Start of TEXT BLOCK

This is an ongoing process and, therefore, the outcome cannot be predicted. It
is possible that any such outcome will include changes in government
regulations, business and contractual relationships or other factors that could
materially affect the Company; however, the Company believes that a final
resolution of the situation in the California energy market will not have a
material adverse impact on the Company. For example, Pacific Gas and Electric
Company ("PG&E"), which is in bankruptcy, has recently agreed with the Company
to assume all of the Company's Qualifying Facility ("QF") contracts. You are
also referred to the other risks identified from time to time in the Company's
reports and registration statements filed with the Securities and Exchange
Commission.


                                       18

Selected Operating Information

Set forth below is certain selected operating information for our power plants
and steam fields, for which results are consolidated in our statements of
operations. Results vary for the three and nine months ended September 30, 2001,
respectively, as compared to the same periods in 2000, primarily due to the
consolidation of acquisitions and increased production. The results for the
nine months ended September 30, 2001, as compared to the same period in 2001,
benefited from favorable energy pricing. Electricity revenue is composed of
fixed capacity payments, which are not related to production, and variable
energy payments, which are related to production. Capacity revenue includes,
besides traditional capacity payments, other revenues such as reliability must
run and ancillary service revenues. The information set forth under thermal and
other revenue consists of host thermal sales and other revenue (revenues in
thousands).

End of TEXT BLOCK

TASK SET:
[1] According to the filing excerpt, what primarily explains why results for the three and nine months ended September 30, 2001, differ from the same periods in 2000? Answer in one to three sentences.
[2] Carry the filing excerpt forward from its final sentence.
The records play no part in what is asked here.

Start of RECORDED DATA

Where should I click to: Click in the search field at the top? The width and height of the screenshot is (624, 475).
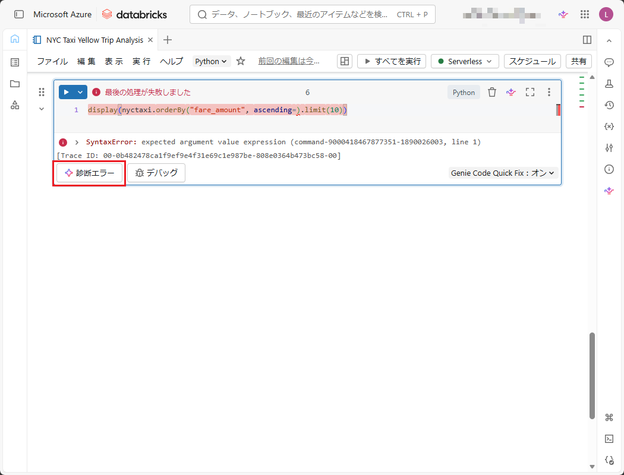297,14
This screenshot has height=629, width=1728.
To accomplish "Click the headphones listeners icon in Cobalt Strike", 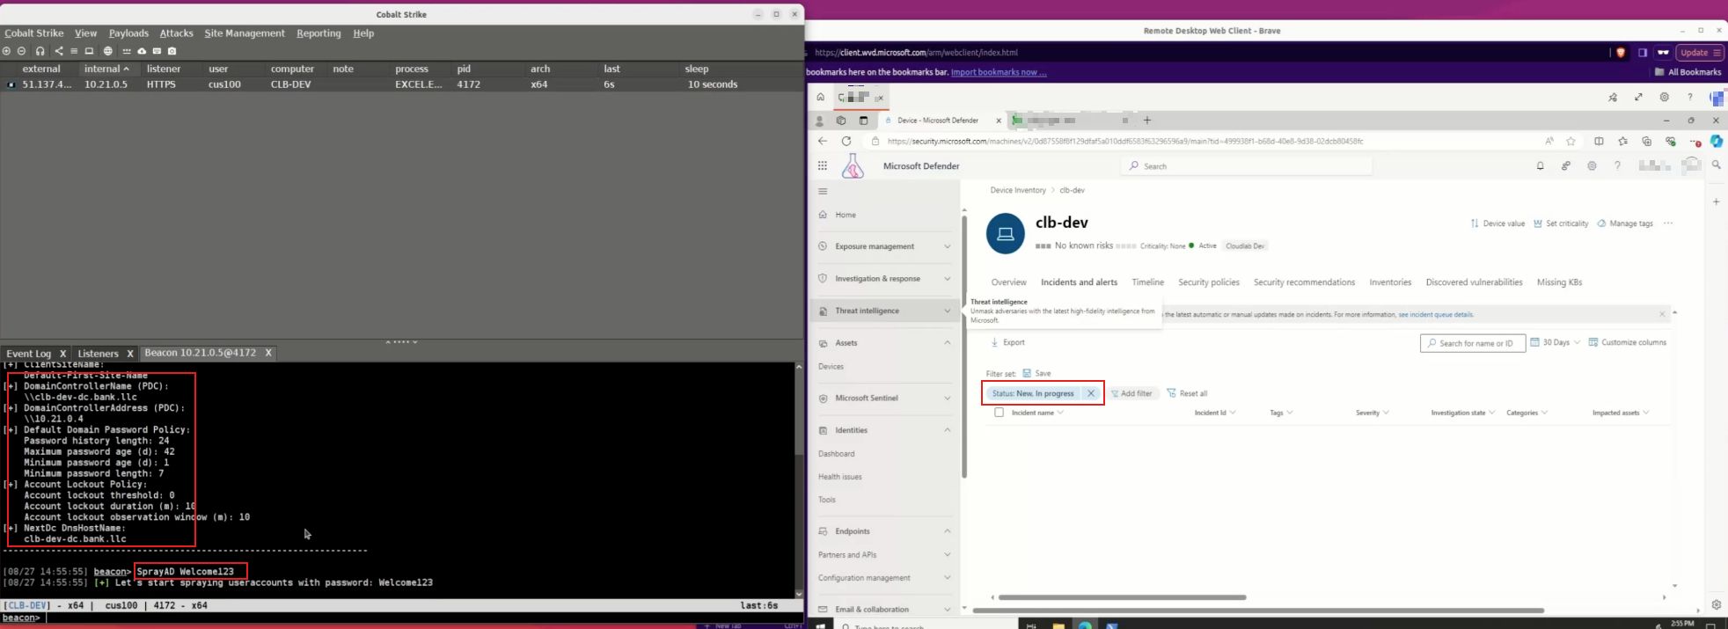I will point(40,51).
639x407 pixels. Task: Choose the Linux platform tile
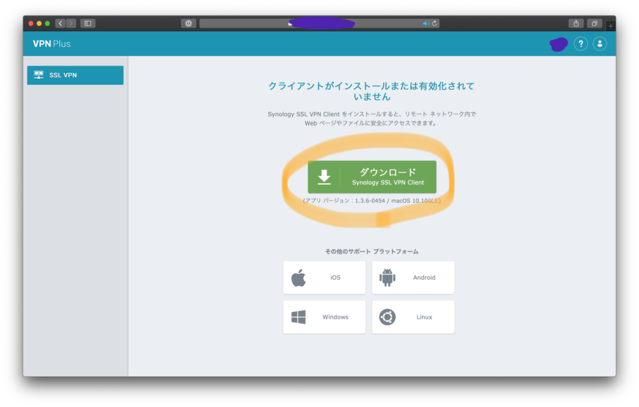(x=413, y=317)
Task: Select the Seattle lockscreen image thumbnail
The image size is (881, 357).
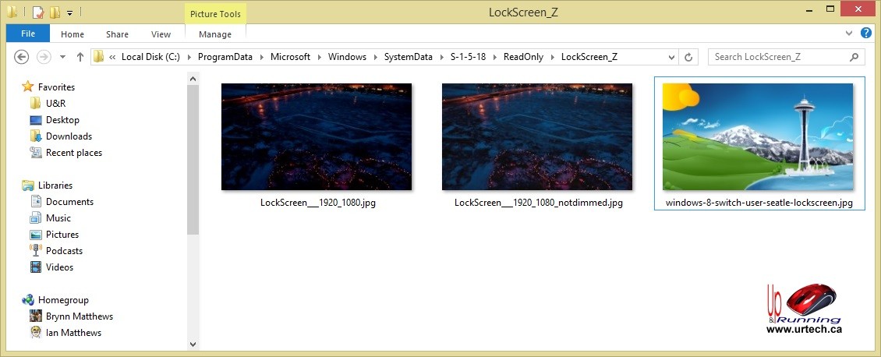Action: 759,137
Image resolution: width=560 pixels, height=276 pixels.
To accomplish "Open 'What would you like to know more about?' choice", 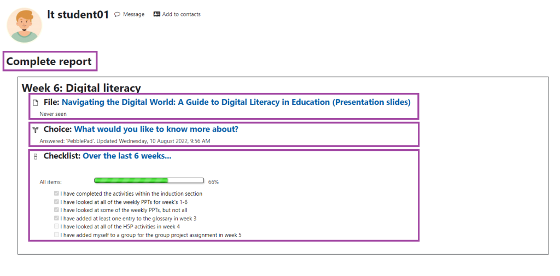I will [156, 129].
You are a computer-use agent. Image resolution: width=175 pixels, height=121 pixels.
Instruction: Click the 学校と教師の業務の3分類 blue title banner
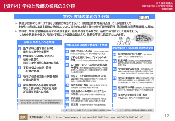pos(86,17)
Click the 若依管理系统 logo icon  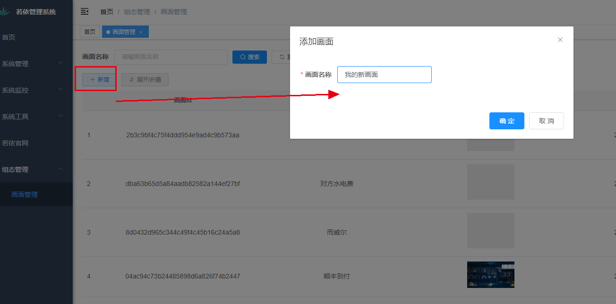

End of RECORDED DATA

ANSWERS TO THE EXERCISE:
[1] The difference is primarily due to the consolidation of acquisitions and increased production.

[2]
                                                                THREE MONTHS ENDED SEPTEMBER 30,    NINE MONTHS ENDED SEPTEMBER 30,
                                                                --------------------------------    -------------------------------
                                                                     2001             2000              2001          2000
                                                                 ------------      -----------       -----------   -----------
                                                                                                      
      Adjusted electricity and steam ("E & S") revenues:
         Energy (1)....................................         $    754,674       $  400,448        $ 1,561,227   $   725,777
         Capacity......................................         $    179,482       $  154,893        $   424,805   $   299,694
         Thermal and other.............................         $     43,339       $   34,383        $   117,544   $    69,079
         Megawatt hours generated.........................        13,687,401        7,049,078         28,804,105    16,108,267
         All-in electricity price per megawatt hour generated..      $ 71.42          $ 83.66            $ 73.03       $ 67.95


      ------------

      (1)  Adjusted to include spread on sales of purchased power (See Note 10).













                                       19

Megawatt hours produced at the power plants increased 94% and 79% for the three
and nine months ended September 30, 2001, respectively, as compared to the same
periods in 2000. This was primarily due to the addition of power plants that
were either acquired or commenced commercial operation subsequent to September
30, 2000.

Results of Operations

Three Months Ended September 30, 2001, Compared to Three Months Ended September
30, 2000

Revenue -- Total revenue increased to $2,916.1 million for the three months
ended September 30, 2001, compared to $744.8 million for the same period in
2000.

     Electric generation and marketing revenue increased to $2,755.6 million in
     2001 compared to $643.8 million in 2000. Approximately $125.5 million of
     the $2,111.8 million variance was due to electricity and steam sales, which
     increased due to our growing portfolio. Our revenue for the period ended
     September 30, 2001, includes the consolidated results of additional
     facilities that we acquired or completed construction on subsequent to
     September 30, 2000. Our power marketing revenue (sales of purchased power)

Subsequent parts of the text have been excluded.